(STUDY TEXT):
BEGIN
And time this for comparison with the original:

In [None]:
%timeit toeplitz_discount_rewards(np.random.rand(100), 0.99)

So in fact this is much worse than the original implementation. This is not a big surprise since there is a lot of overhead in building the matrix and then doing the matrix-vector calculation, so the single pass over the reward vector in the original loop seems pretty performant.

## Second attempt: OpenAI hack

While reading the source code of OpenAI's excellent RL learning library [spinning up](https://spinningup.openai.com/en/latest/) I came across [this curious implementation of discounted rewards](https://github.com/openai/spinningup/blob/fc75b23d539ad1f511e537df9abf21a7aa329706/spinup/algos/vpg/core.py#L45):

In [None]:
import scipy.signal

def magic_discount_rewards(rewards, gamma):
    return sp.signal.lfilter([1], [1, float(-gamma)], rewards[::-1], axis=0)[::-1]

This is using the Scipy signal processing library, using a digital filter on a 1D data sequence ([see the docs](https://docs.scipy.org/doc/scipy/reference/generated/scipy.signal.lfilter.html)).
END
(SUPPLIED RECORDS):
BEGIN
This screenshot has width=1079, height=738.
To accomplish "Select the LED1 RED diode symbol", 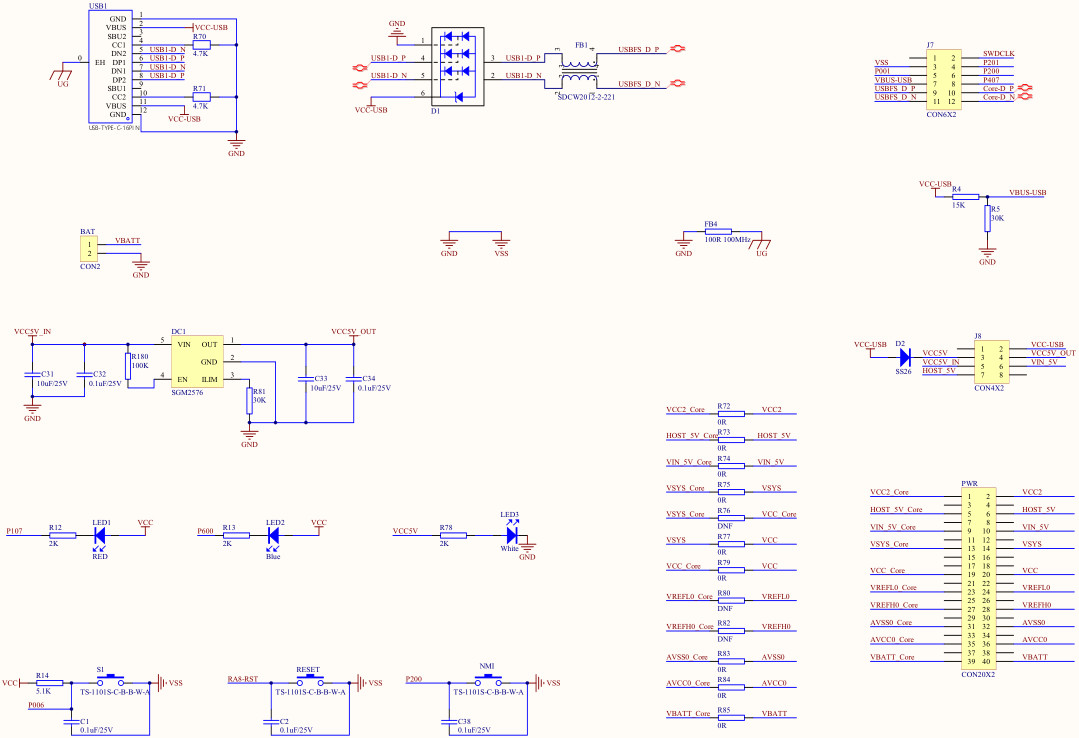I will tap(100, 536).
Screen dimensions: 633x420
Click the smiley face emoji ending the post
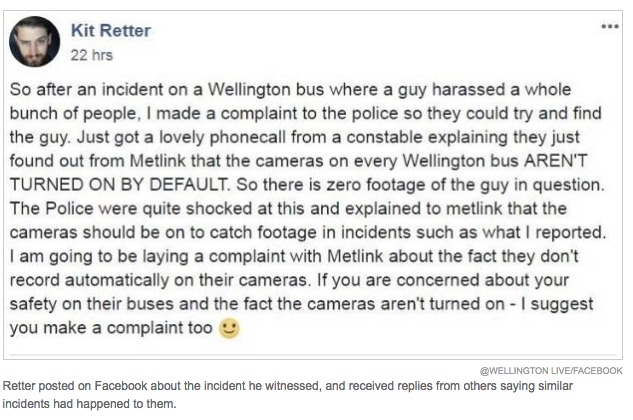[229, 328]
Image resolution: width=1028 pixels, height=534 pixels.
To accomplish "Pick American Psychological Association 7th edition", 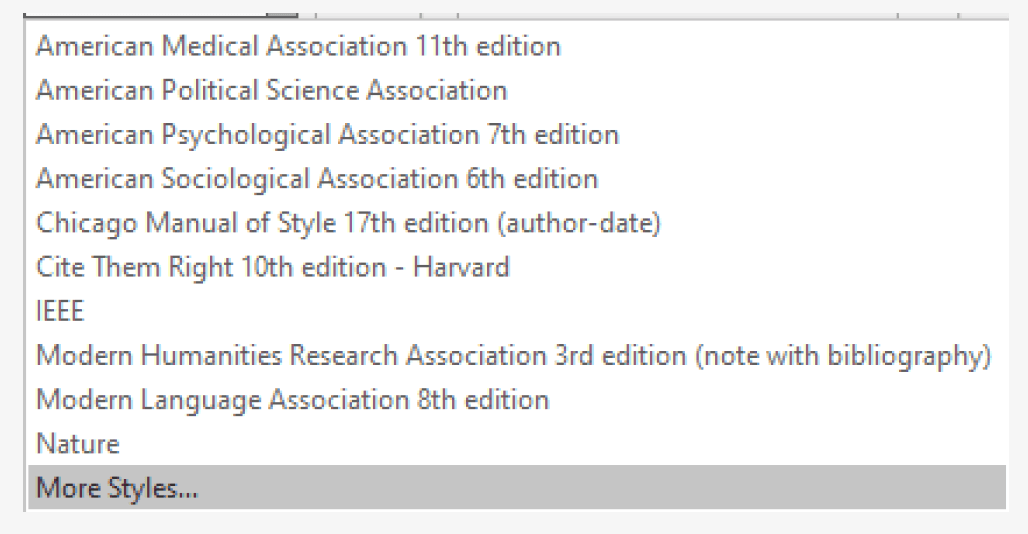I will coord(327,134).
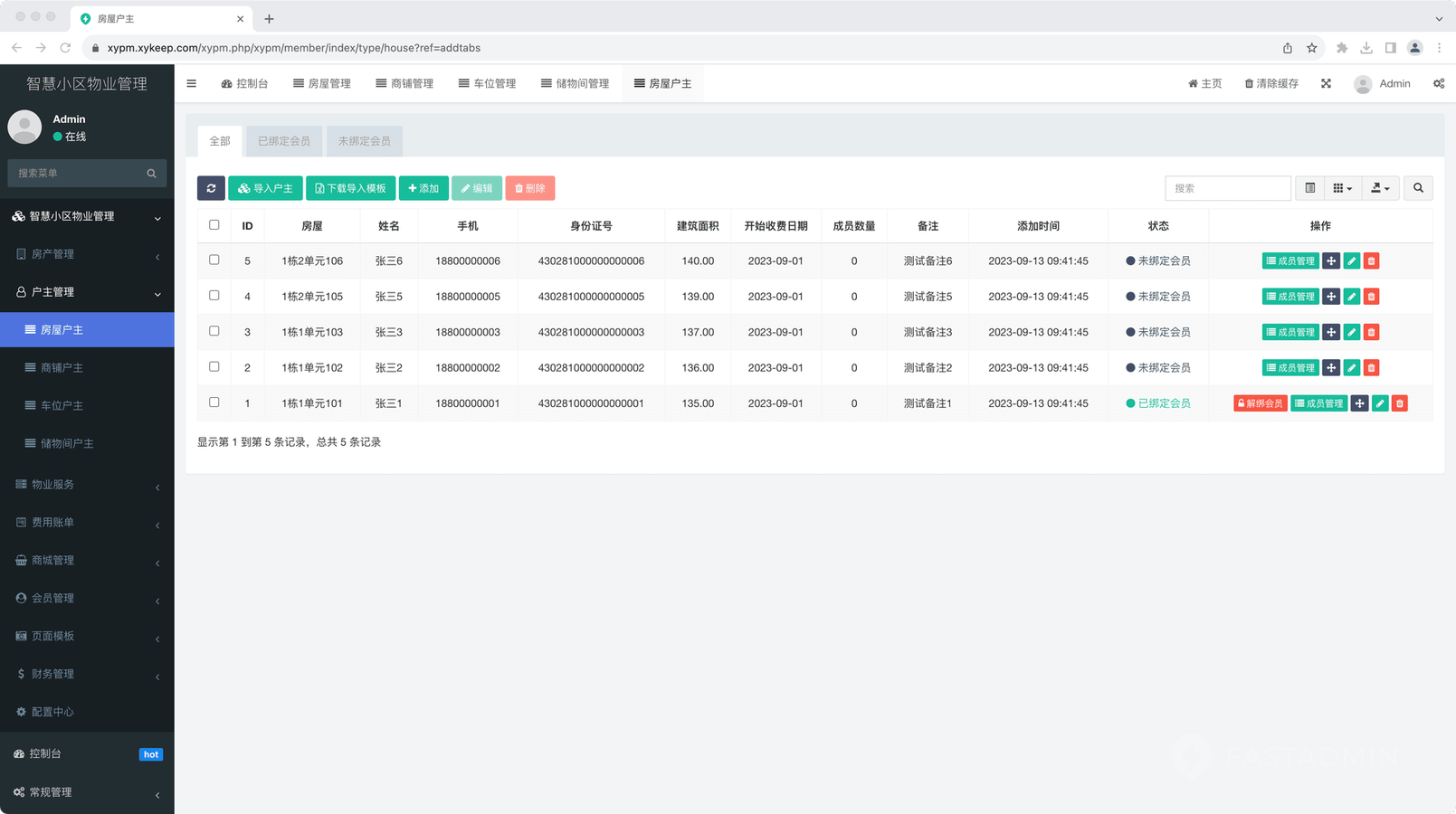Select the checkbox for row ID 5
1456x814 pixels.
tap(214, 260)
END
BEGIN
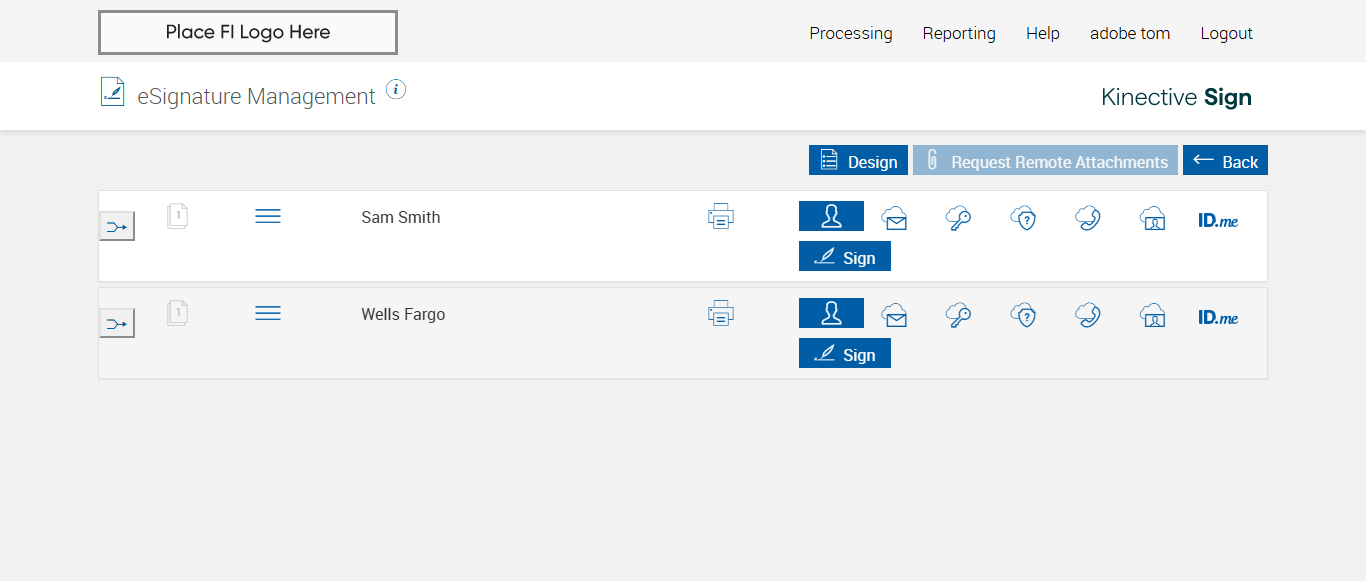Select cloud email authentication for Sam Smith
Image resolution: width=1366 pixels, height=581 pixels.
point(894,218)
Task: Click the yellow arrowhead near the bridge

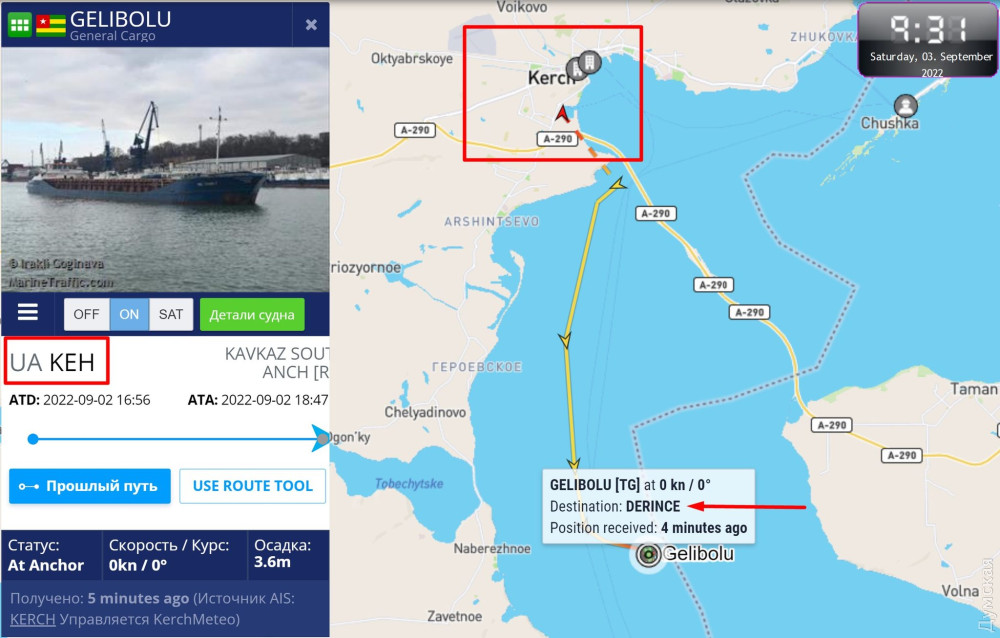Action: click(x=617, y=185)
END
Rewrite the stretch of the discounted rewards text from "And time this" through "seems pretty performant.", renaming "matrix-vector calculation" to "matrix-vector product". The material isn't needed for this exercise.

And time this for comparison with the original:

In [None]:
%timeit toeplitz_discount_rewards(np.random.rand(100), 0.99)

So in fact this is much worse than the original implementation. This is not a big surprise since there is a lot of overhead in building the matrix and then doing the matrix-vector product, so the single pass over the reward vector in the original loop seems pretty performant.